> [Exercise a]
Answer these questions about the plant divide excerpt below, one per line:
(i) What did Katy bring to the divide?
(ii) About how many plants did Chal bring?
(iii) Who talked about the virtues and vices of each group of donations?

> [Excerpt provided]

Katy and the variegated grass she brought to the divide.

We made no rules about how many plants you had to bring or how many with which you could go home.  Since excited urban gardeners are inclined to plant more than they realistically have room for, comments like “No, I really can’t (take that plant)” or “I just don’t have the space” were common at the divide.  What was nice was that people got to be selective about what they really wanted.  We walked around to each person’s group of donations and the person from whose garden they came talked about the virtues and vices of the specimens up for grabs.  That in itself was a nice sharing of observations and experience.

Lisa shows off her stuff.

Chal was the big provider; she brought about 70 plants.

> [Working data]
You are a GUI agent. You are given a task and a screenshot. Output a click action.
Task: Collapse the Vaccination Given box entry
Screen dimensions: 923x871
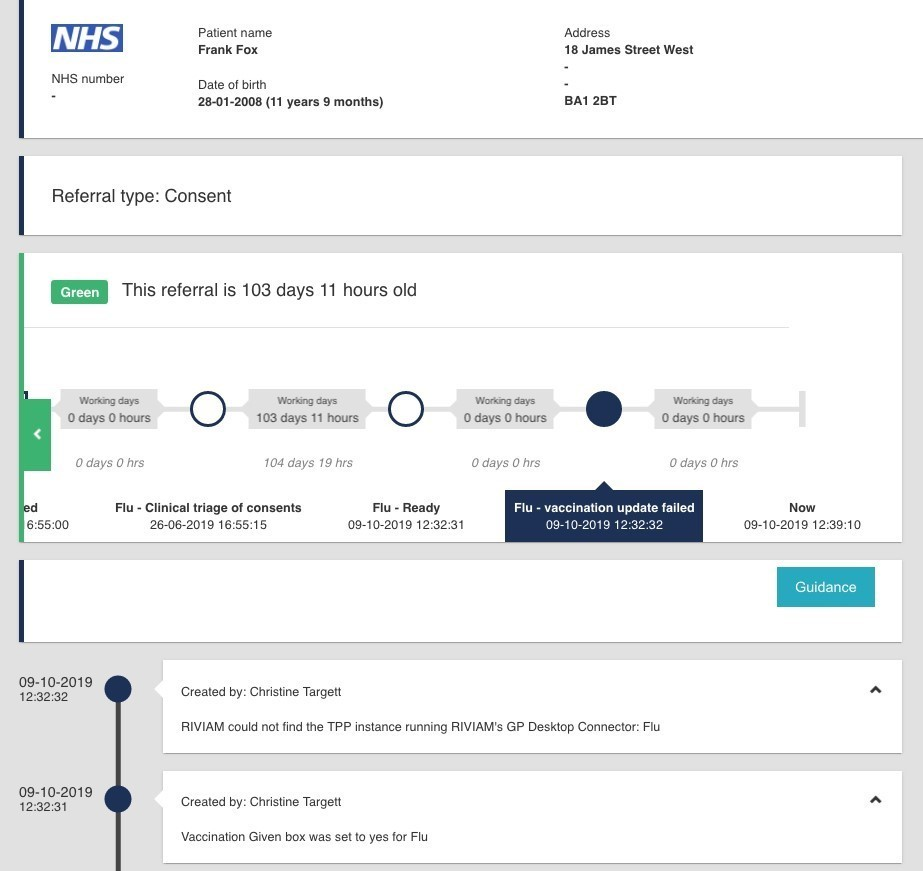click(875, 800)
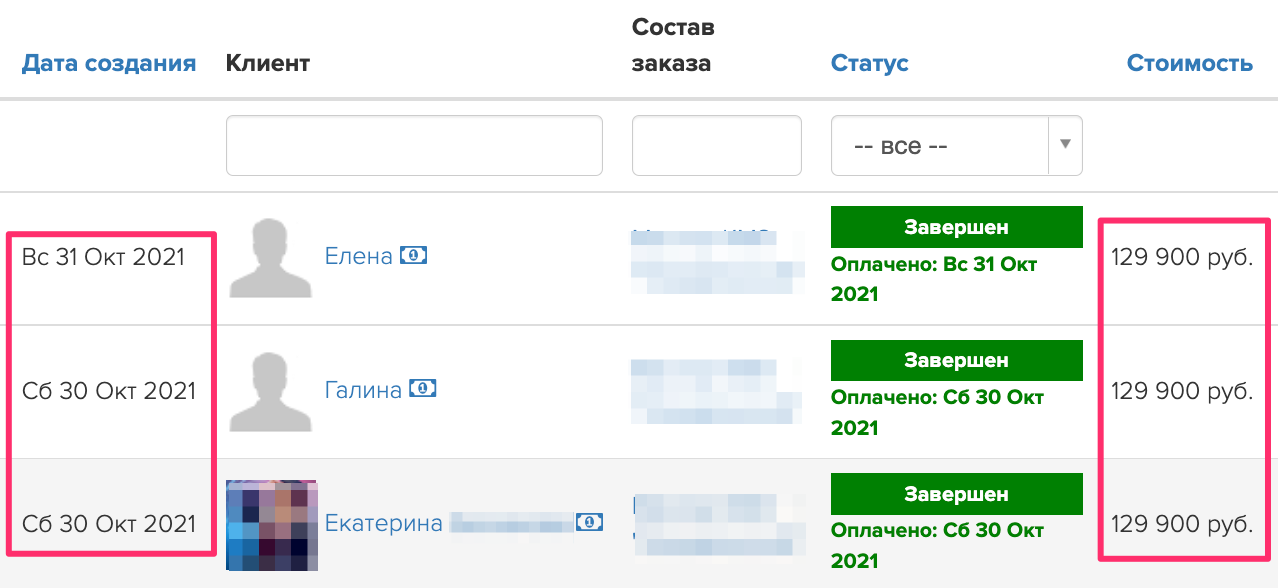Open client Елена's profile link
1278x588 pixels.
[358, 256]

--

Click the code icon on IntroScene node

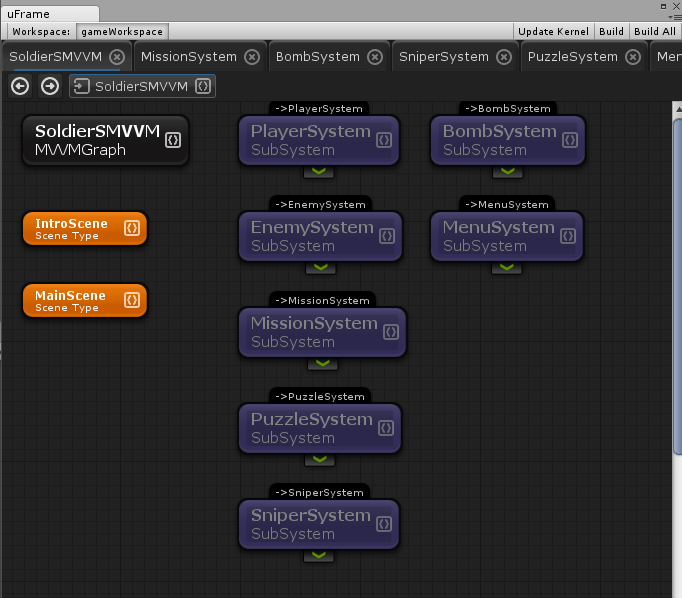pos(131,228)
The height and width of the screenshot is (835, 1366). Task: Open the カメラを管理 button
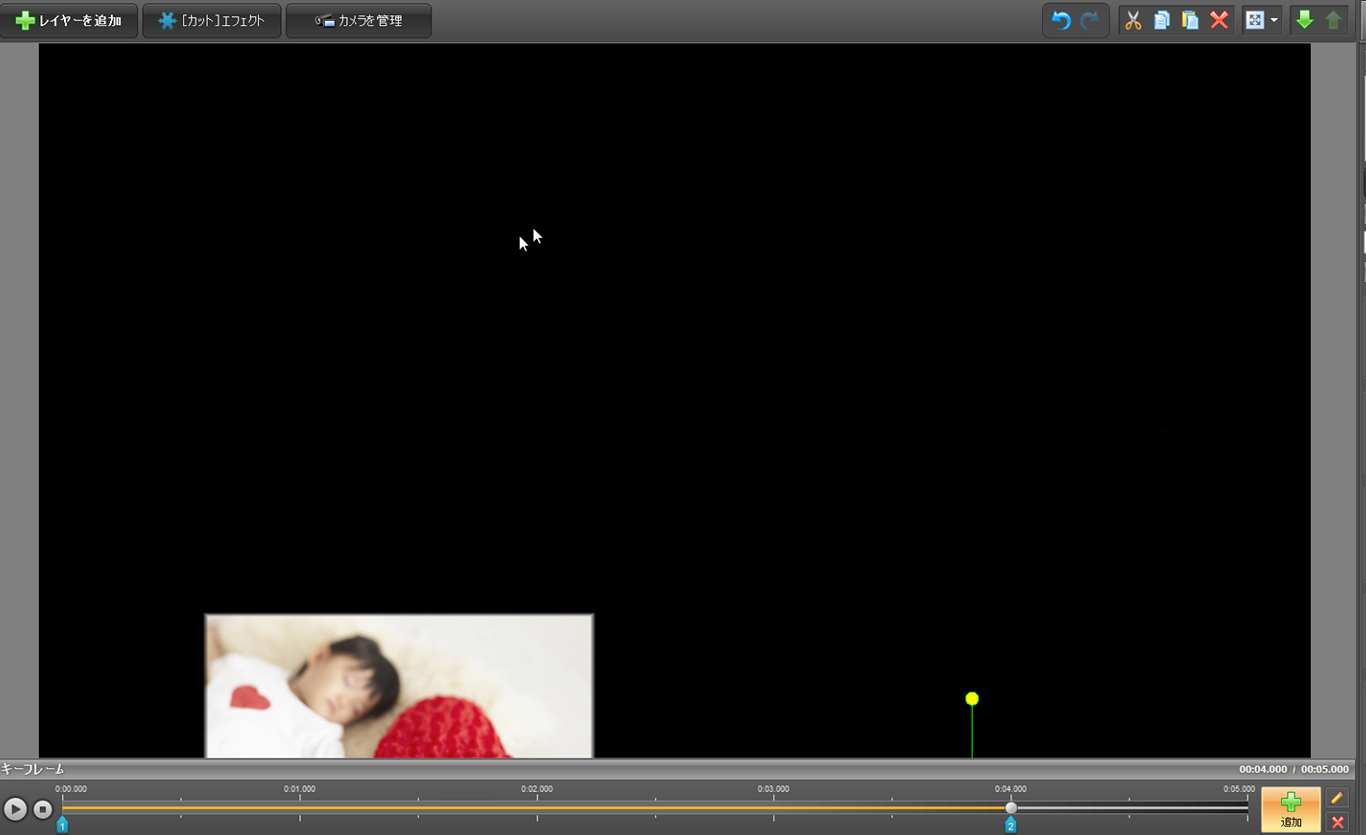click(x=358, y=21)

> [Exercise b] Output the part of the listing that opens with the line containing "The height and" and closes with the line containing "click(x=358, y=21)" as a Markdown table with the columns Number and Record line. Skip blank lines and leave out the pictures.

> [Full solution a]
(i) Variegated grass.
(ii) About 70.
(iii) The person from whose garden the donations came.

> [Full solution b]
| Number | Record line |
|---|---|
| 1 | The height and width of the screenshot is (835, 1366). Task: Open the カメラを管理 button |
| 2 | click(x=358, y=21) |